Very reasonable comments and questions @mrocklin and @jrbourbeau - thanks for that.

I have done so.
I am undecided. dask-sql is not part of the main dask repo, but it could also be a main entry point for many users. I have done so in the newest changes.
Good point, have done so
Before installing dask-sqlm the conda env (/srv/conda/envs/notebook) has a size of 2.8G. After that, it is 3.2 GB. So around 400 MB. I guess the largest part of that is the JVM.
I have tested to add it to the environment file, lets see what the test says.

nils-braun · 2020-10-31T12:09:56Z

So according to the tests, the package solving was successful.
However, now there is an error popping up in the "bag.ipynb" notebook - which (at least to me) seems to be unrelated and more a problem with pandas (although I could not reproduce the same error on my laptop).

mrocklin · 2020-10-31T15:36:42Z

Right, I agree that those errors are probably unrelated.

Hrm, 400MB for this seems large. If possible I'd prefer to keep the installation in the notebook itself and outside of environment.yml (large images slow down container start times).

This reverts commit 3c0b2f2.

nils-braun · 2020-11-03T14:03:52Z

Unfortunately, I am currently bugged by #173 - but apart from that, I think it should work now.

nils-braun · 2020-11-30T20:36:09Z

I have updated the PR for the newest dask-sql version and also moved again to mamba for installation .
I tested the notebook on binder, lets see if the unittests work this time.

jacobtomlinson · 2021-10-14T14:35:48Z

Sorry this has sat for so long. Given the age of the PR could I ask you (or perhaps @charlesbluca, @galipremsagar or @rajagurunath) to give it a quick review to ensure things are still current?

charlesbluca

Overall looks pretty good - not too many changes to core dask-sql stuff other than behavior surrounding persisting to memory.
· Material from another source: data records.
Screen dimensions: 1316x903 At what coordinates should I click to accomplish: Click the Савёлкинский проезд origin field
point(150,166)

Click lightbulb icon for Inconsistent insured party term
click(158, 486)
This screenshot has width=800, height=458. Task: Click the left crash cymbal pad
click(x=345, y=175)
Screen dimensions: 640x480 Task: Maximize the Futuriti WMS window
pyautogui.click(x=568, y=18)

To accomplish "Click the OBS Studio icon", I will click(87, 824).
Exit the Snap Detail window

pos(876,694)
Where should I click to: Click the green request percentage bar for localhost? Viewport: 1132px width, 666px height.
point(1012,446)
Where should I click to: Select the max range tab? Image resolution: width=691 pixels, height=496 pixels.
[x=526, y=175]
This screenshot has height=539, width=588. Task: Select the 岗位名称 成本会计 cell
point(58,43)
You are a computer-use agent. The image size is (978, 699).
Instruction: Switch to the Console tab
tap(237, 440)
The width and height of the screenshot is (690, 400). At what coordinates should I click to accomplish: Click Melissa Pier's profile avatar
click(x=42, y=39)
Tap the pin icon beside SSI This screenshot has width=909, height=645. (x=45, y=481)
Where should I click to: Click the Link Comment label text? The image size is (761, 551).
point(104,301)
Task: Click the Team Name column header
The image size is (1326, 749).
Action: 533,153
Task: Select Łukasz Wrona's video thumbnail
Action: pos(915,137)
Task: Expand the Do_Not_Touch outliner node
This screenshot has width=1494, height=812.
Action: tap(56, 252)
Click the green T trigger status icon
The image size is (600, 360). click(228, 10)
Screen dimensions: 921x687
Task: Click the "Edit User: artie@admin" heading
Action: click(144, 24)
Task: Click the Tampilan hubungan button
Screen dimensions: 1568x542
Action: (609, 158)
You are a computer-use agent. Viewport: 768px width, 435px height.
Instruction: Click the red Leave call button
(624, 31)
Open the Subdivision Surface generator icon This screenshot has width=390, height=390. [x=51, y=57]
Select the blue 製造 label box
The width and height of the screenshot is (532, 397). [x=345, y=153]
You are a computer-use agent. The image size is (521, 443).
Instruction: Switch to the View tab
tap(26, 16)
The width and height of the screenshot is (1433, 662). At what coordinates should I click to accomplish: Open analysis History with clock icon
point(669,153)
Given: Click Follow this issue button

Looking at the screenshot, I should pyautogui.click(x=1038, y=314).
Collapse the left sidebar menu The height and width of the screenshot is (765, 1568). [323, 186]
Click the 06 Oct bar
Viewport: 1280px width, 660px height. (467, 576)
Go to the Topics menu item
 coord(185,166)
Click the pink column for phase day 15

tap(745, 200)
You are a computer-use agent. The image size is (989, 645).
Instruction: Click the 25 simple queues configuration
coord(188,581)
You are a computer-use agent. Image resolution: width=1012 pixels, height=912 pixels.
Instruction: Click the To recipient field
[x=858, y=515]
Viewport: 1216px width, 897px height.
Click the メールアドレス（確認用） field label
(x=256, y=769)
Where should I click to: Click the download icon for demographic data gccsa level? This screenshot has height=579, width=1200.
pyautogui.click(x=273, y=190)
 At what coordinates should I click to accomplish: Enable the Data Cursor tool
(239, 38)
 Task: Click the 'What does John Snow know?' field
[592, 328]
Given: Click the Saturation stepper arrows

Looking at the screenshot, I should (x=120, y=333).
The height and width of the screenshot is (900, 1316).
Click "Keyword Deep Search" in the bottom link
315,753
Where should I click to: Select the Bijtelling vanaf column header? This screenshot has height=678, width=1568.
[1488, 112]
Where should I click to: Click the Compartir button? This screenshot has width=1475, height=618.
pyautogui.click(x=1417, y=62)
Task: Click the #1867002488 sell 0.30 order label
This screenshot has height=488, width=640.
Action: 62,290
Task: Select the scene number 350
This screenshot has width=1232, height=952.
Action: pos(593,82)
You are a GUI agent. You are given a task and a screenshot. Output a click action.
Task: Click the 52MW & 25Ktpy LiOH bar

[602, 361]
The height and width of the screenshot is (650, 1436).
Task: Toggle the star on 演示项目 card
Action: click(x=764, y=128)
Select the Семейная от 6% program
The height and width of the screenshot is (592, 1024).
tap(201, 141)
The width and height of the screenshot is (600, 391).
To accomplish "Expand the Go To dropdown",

We might also want to mention the active development to get dask-sql running on GPU somewhere near the end, though I imagine this binder doesn't have GPU support to showcase that, right?

EDIT:

Should also note that the change in dask-sql's persist behavior is pending the next release (dask-contrib/dask-sql#257). Given the amount of time that has passed since the last release, I think we should probably hold off on merging this notebook in until after dask-sql's next release.

charlesbluca · 2021-10-14T14:44:28Z

sql.ipynb

+   "metadata": {},
+   "outputs": [],
+   "source": [
+    "c.create_table(\"timeseries\", df.persist())"


Suggested change

"c.create_table(\"timeseries\", df.persist())"

"c.create_table(\"timeseries\", persist=True)"

This can be done using a kwarg of create_table.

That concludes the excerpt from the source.